Systems Seminar: Rastislav Bodik, University of Wisconsin

BAFL: Bottleneck Analysis of Fine-Grain Parallelism

photograph of Rastislav Bodik.

Date: 2002 Mar 21
Time: 10:30 - 12:00
Location: 4623 Wean

Abstract

Thanks to the RISC revolution, processors became easy to understand. Then, thanks to Moore's Law, they came to baffle their own creators all over again. The culprit, fed by the growing supply of transistors, is parallelism, introduced at many levels of the machine.

The effect of parallelism is that the linear performance models -- popularized on RISC pipelines, on which they were accurate -- break down on modern (out-of-order) processors, leaving architects with no good quantitative methods, and no qualitative intuition on what to do with future transistors.

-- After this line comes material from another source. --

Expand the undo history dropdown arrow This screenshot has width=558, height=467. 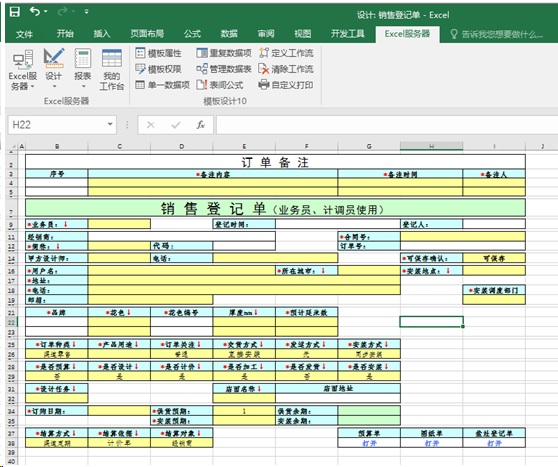pyautogui.click(x=46, y=12)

A natural method for analyzing parallel performance is the critical path. If we could model the diverse constraints in a micro-execution uniformly, as a dependence graph, we could answer (open) questions such as in which cycle the bottleneck was a data dependence, and when it was the small instruction window.

This talk will show how to do exactly that. More importantly, I will present randomized graph algorithms that let us compute the critical path in hardware, without actually building a dependence graph, and without requiring any major changes to the existing processor designs.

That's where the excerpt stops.